転職活動をするにあたり、きちんと転職理由が説明できて、それが転職先の企業も納得ができるようなものであれば、期間の長短はさほど問題ではありません。逆に言えば、理由が明確に言えない場合、短期間での転職は『忍耐力がない』と受け取られてしまう懸念はあります。

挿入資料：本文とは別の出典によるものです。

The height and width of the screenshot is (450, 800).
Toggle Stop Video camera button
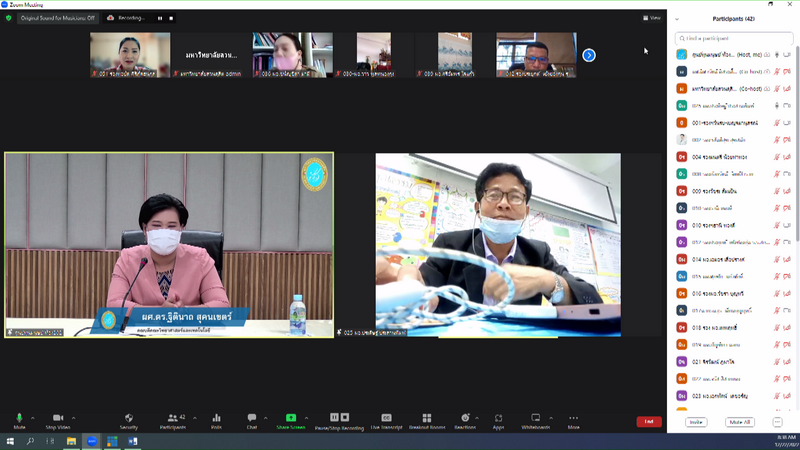tap(58, 418)
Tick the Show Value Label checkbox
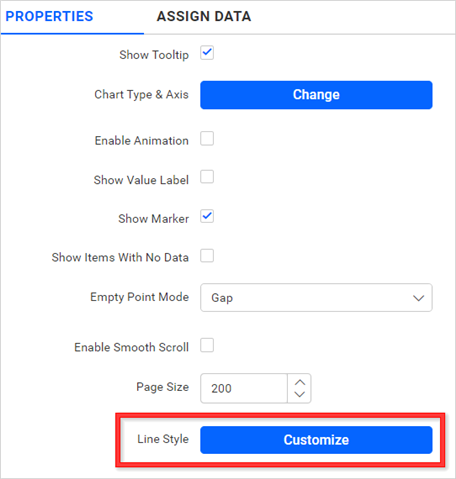 click(x=207, y=177)
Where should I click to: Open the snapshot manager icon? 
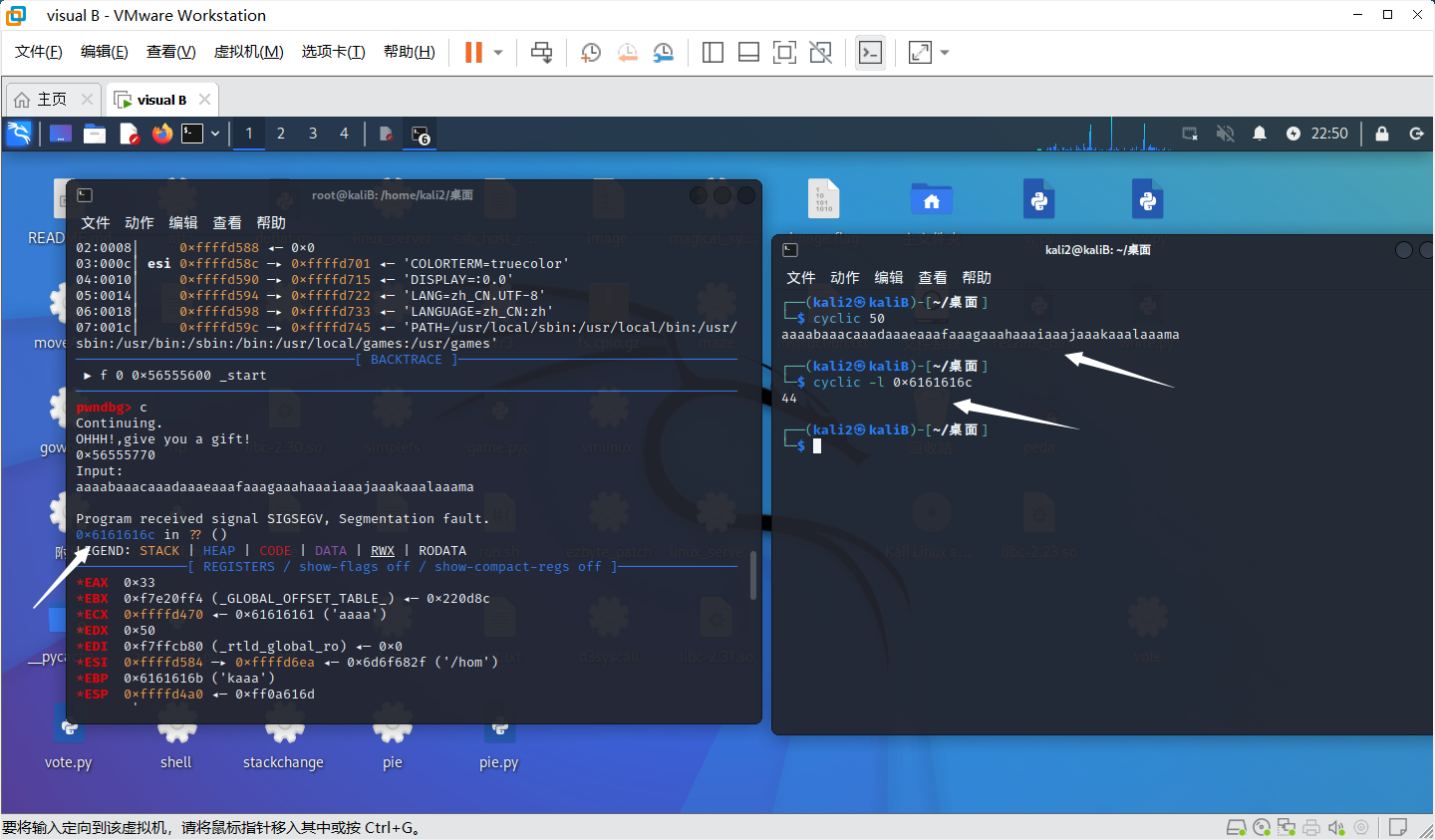pyautogui.click(x=664, y=53)
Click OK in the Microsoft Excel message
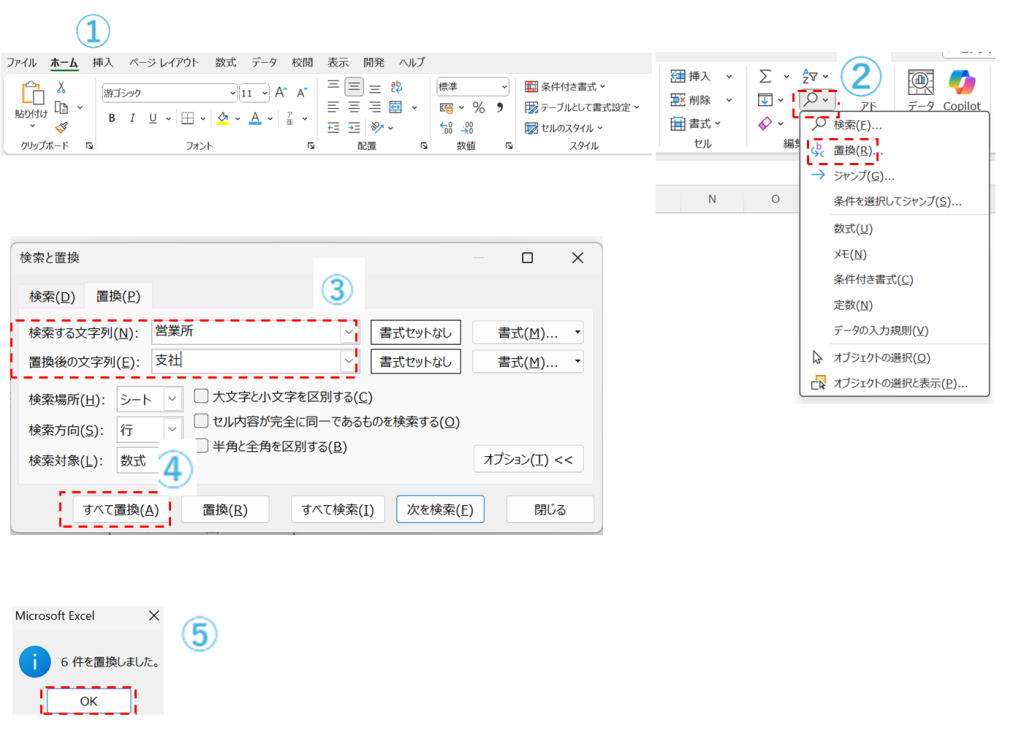The height and width of the screenshot is (736, 1024). 88,701
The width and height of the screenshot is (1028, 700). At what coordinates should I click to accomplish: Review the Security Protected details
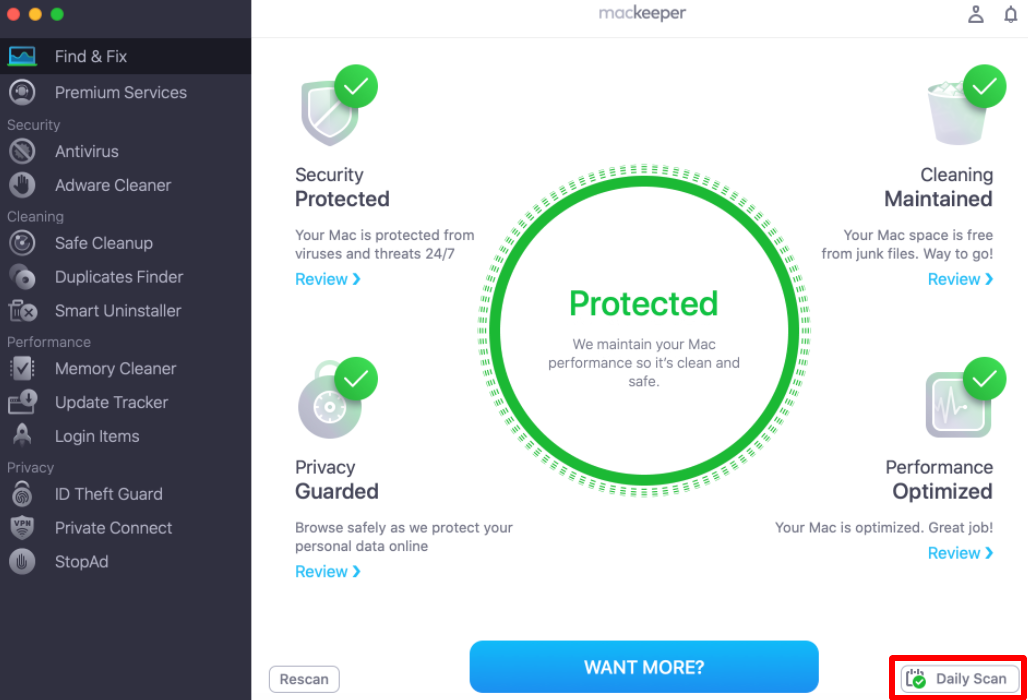pyautogui.click(x=328, y=279)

ただ、やはりコロナ禍の転職市場において、いわゆる『第二新卒』や『若手の未経験採用』はコロナ前と比較すると残念ながら減っているのが事実です。とはいえ中長期的に見れば、少子高齢化のこの時代に人口が少ない層なので、そのうち需要が回帰していくことは見えています。だから今は、絶対に転職しなければいけない事情がない限り『仕込みの期間』と考えて、今の会社でできる経験をたくさん積み、転職活動を始めるときに武器になるものを身につけておくといいと思います」(『マイナビ転職』編集長 荻田泰夫さん)
◆『エン転職』の見解:YES。ただし例外はある
「さまざまな見解があると思いますが、YESかNOか聞かれると基本的にはYESだと思います。やはり1年目に任せられる仕事の幅と3年目に任せられる仕事の幅は違うため、その経験を積む前に転職してもいいかどうかはしっかりと考えたほうがいいです。

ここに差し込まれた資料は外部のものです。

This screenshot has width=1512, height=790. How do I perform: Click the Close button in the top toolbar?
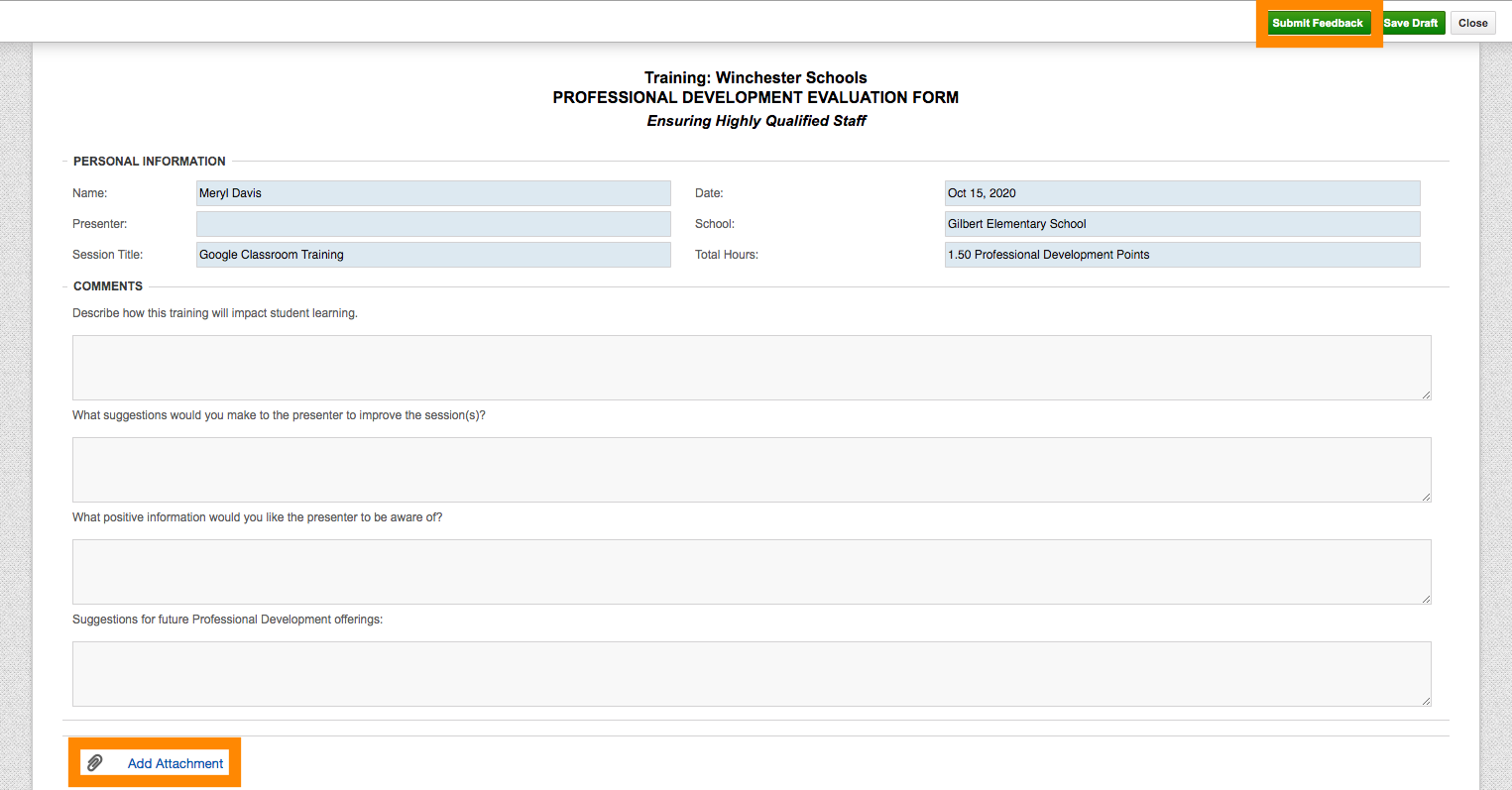coord(1472,22)
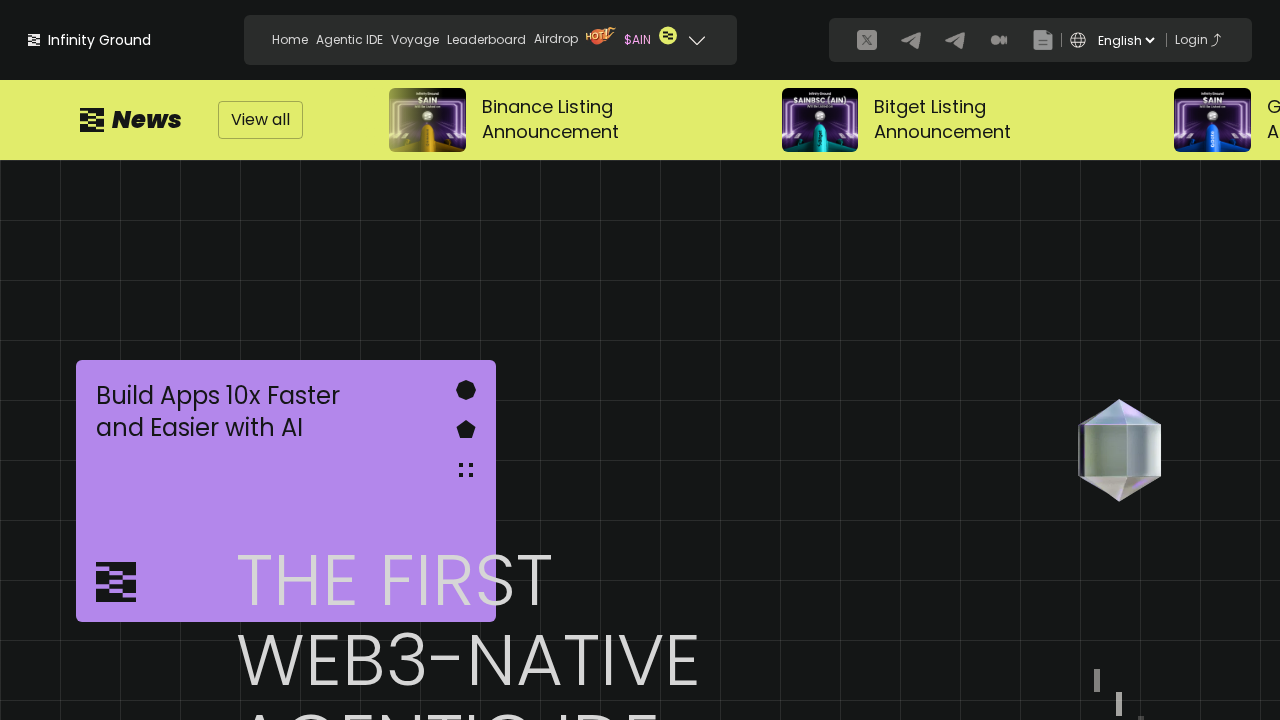Open the Binance Listing Announcement thumbnail
Image resolution: width=1280 pixels, height=720 pixels.
[427, 120]
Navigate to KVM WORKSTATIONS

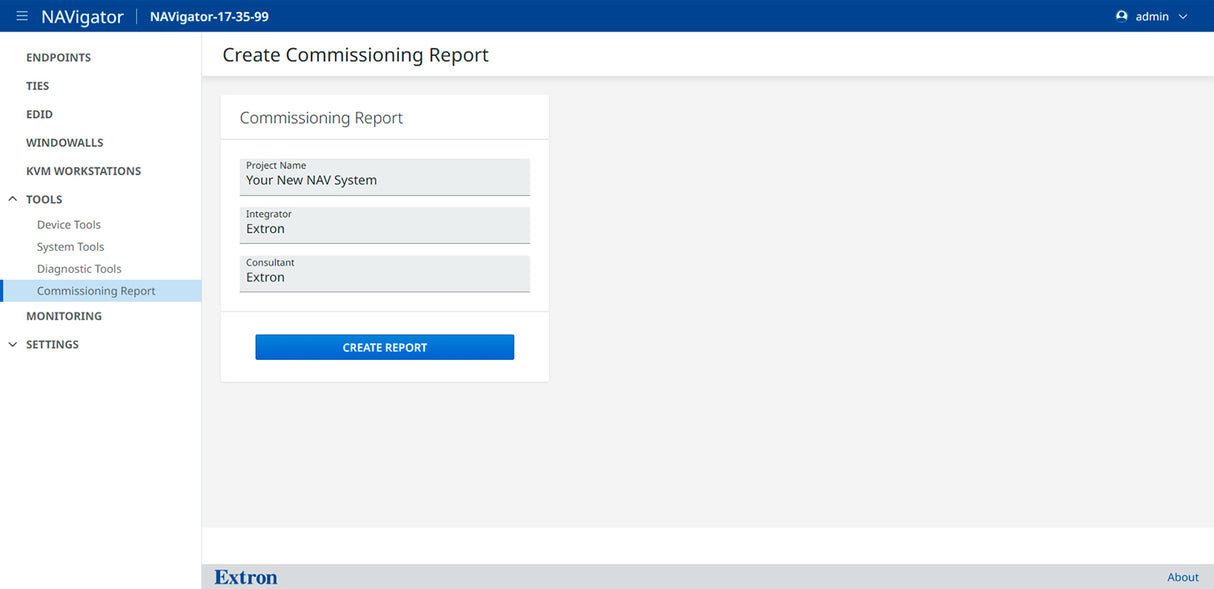click(x=83, y=171)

3年にこだわらなくてもいい例外を挙げるなら、『成長できる環境を用意してもらえない』『明らかなブラック企業』などです。
今の会社が成長出来る環境かどうかを判断するには、直属の上司が『自分のキャリア・成長』を考えてくれているかはひとつの判断ポイントです。もちろん『やりたい仕事』だけではなく『そこまでやりたくないけれど、やらなければいけない仕事』は必ずあります。ただそれが、自分の成長・会社の成長と一致しているかは上司としっかりコミュニケーションを取ることをおすすめします。『やりたいこと』と『今やっていること』があまりにも乖離していて、その先に自分の成長がない場合は我慢してもいいことがありません。
もし考えてくれない上司が上についてしまった場合は、上司のさらに上司に相談してみてください。そこで自分の意見に正当性があるのかないのかも確認できます。上司との関係性を気にする方もいらっしゃるかもしれませんが、成長環境があるかを正しく判断をするためにも、一度相談してみることをおすすめします。
今の会社でいろいろあがいてみて、それでもうまくいかなかったときの最後の手段として転職を考えてみてください。」(『エン転職』編集長 岡田康豊さん)
転職市場を知り尽くしたプロたちでも「NO」と言うパターンが多い「新卒とりあえず3年必須説」。特に「明らかなブラックの場合は3年にこだわる必要なし」というのも心強い言葉。ただし、共通することは「転職できないわけではないけれど、次にアピールできる経験が少ないことは事実」ということ。もし「自分は長期間ここで働くわけではなさそう」とピンときてしまったとしても、消化試合で日々の仕事をこなすのではなく、できる限り今の環境で成長できる経験を積むほうが、どちらにしてもいい結果につながるはずです。